[Materials provided]
########################################

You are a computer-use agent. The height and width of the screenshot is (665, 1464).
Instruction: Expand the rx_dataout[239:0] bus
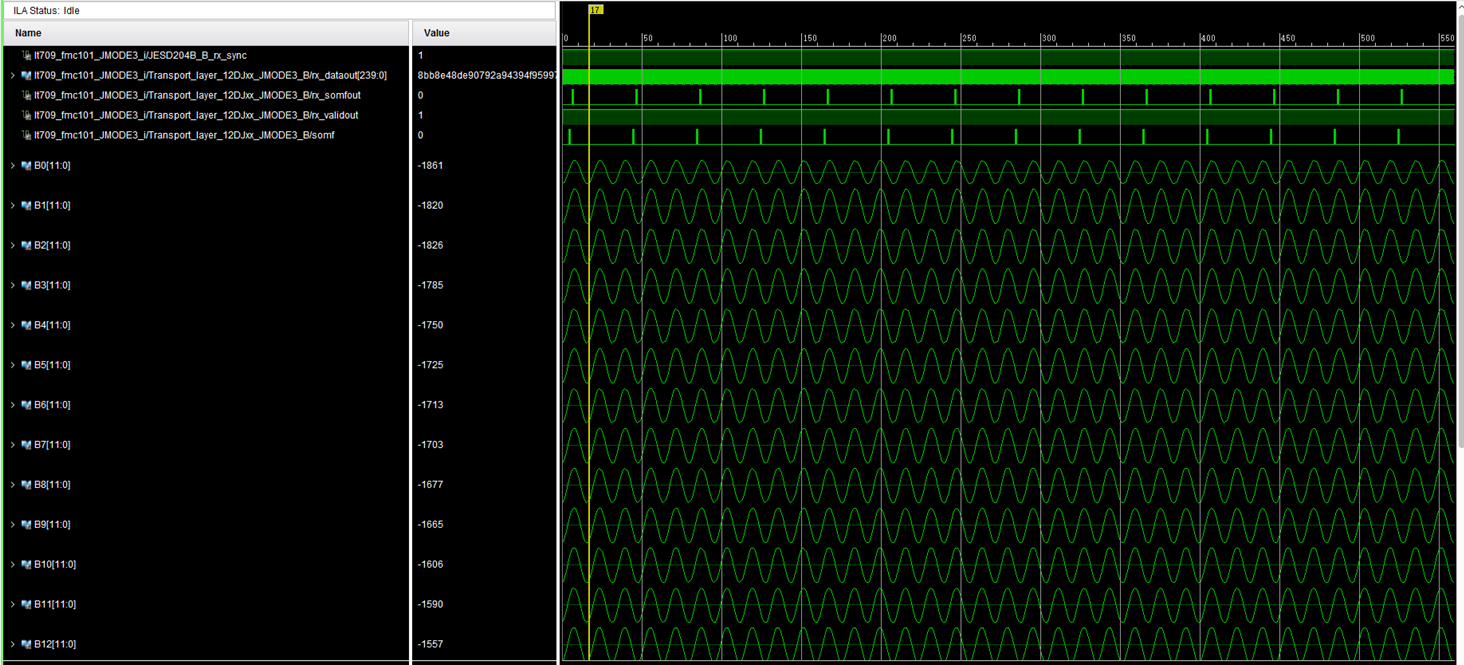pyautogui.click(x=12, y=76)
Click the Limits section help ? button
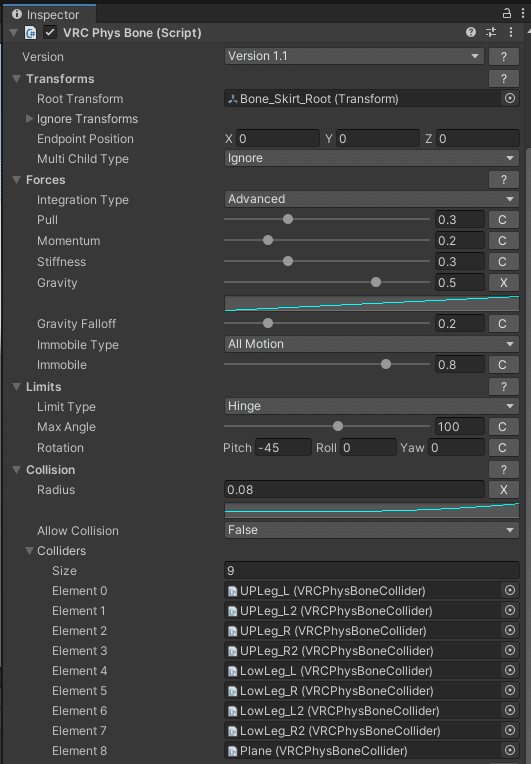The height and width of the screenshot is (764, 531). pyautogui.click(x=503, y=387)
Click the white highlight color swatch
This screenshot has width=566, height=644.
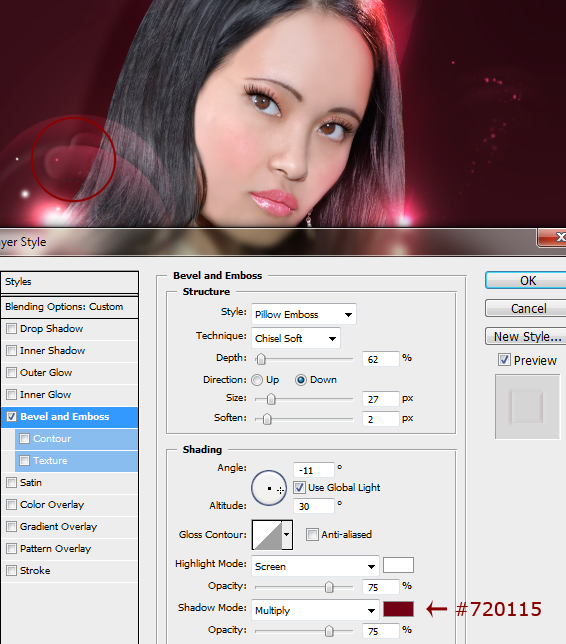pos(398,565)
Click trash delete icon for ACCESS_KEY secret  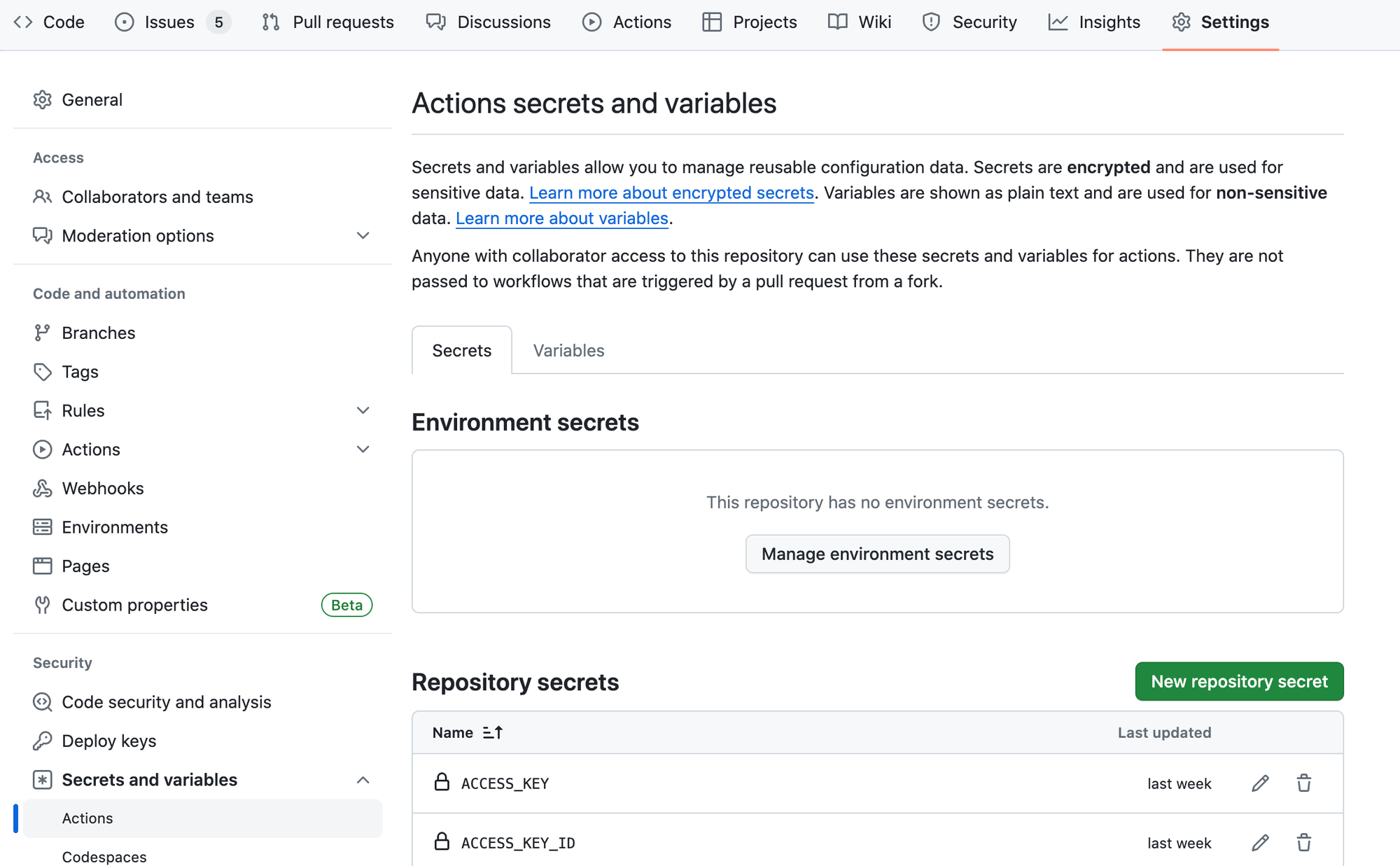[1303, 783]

########################################

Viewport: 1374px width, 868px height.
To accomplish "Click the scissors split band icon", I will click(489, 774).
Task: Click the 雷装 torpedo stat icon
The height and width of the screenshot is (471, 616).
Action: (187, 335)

########################################

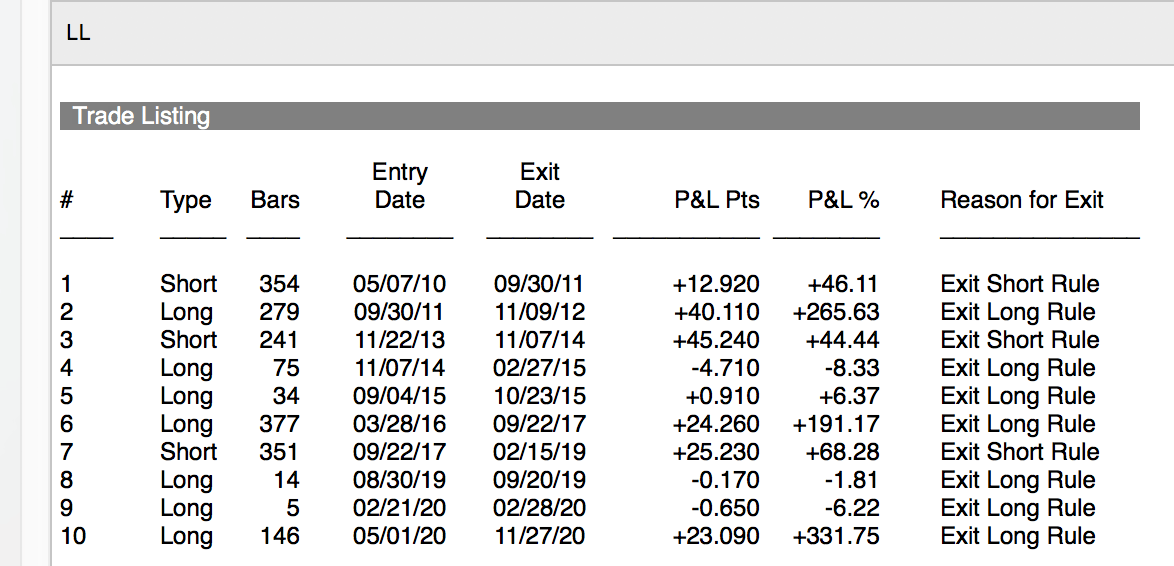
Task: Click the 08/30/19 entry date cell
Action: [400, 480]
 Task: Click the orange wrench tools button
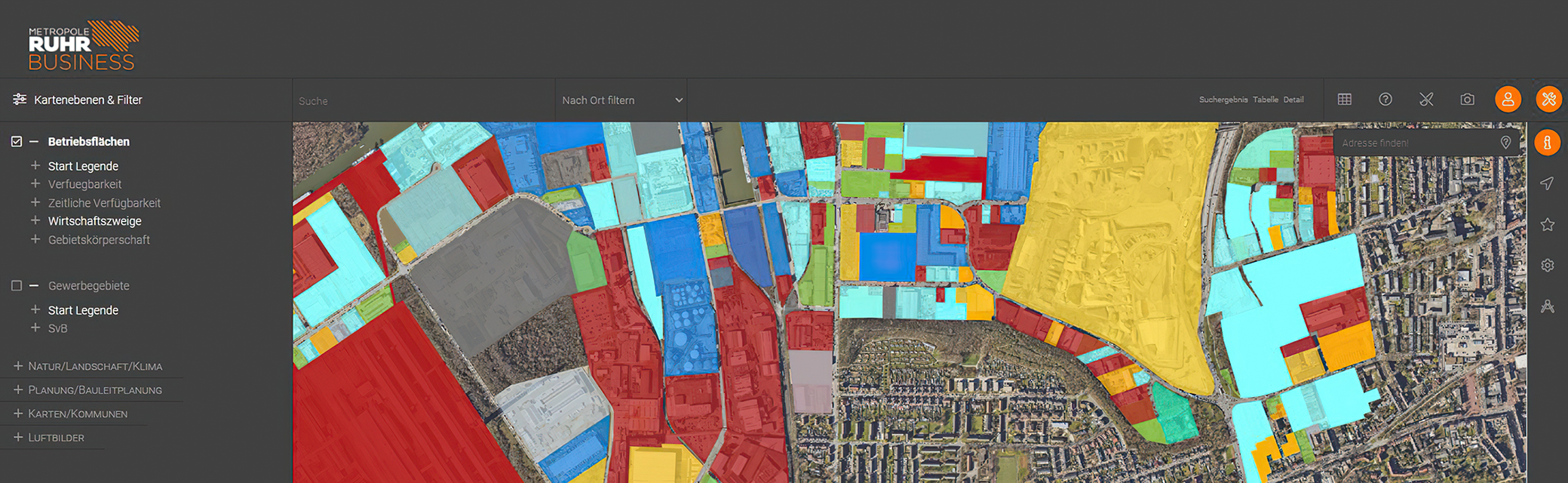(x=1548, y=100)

########################################

[The task] Put the lines of the records into a JSON list of strings, one string per line and no blank lines. Start with the line containing "Task: Click the 雷装 torpedo stat icon" and continue through the line containing "Action: (187, 335)".

[Solution to this exercise]
[
  "Task: Click the 雷装 torpedo stat icon",
  "The height and width of the screenshot is (471, 616).",
  "Action: (187, 335)"
]